> Excerpt to read
══════
In a later interview with IGN, Parkinson spoke about his return and death, saying: "Whenever I was told that I was coming back for season 6, before they sent me through the scripts and stuff, they sent me through a ring just to say, 'Listen, so that you don't get a shock whenever you read the scripts, just know that you die this season. He continued, "Whenever I came back, I was excited to come back, and the scenes all seemed pretty amazing. I was so happy to re-embrace the character."

Parkinson has said that his fellow castmember Natalia Tena, who played Rickon's travelling companion Osha, helped him with his acting. He also shared what he believes Rickon went through after the death of his father Ned Stark, saying "After the death of his father, I think he became very independent and very angry, I think Rickon is a little bit more mature now. He's been away for quite a long time at this point. I think he's a bit more independent and stronger-willed."

Remarking on the character's exit and death:
It was sad at first, but once I realized how I was going to die in it, then it was cool. It was a cool death, and it was always going to be a good death, so at the same time, I was pretty happy.
══════
> The data
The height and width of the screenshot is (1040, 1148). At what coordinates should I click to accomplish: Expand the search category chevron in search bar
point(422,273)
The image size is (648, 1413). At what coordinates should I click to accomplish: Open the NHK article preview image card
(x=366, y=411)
══════
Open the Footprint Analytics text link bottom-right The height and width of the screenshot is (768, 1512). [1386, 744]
══════
In the text about playing Rickon, write out the passage from "Remarking on the" to "was pretty happy.".

> Answer for the task
Remarking on the character's exit and death:
It was sad at first, but once I realized how I was going to die in it, then it was cool. It was a cool death, and it was always going to be a good death, so at the same time, I was pretty happy.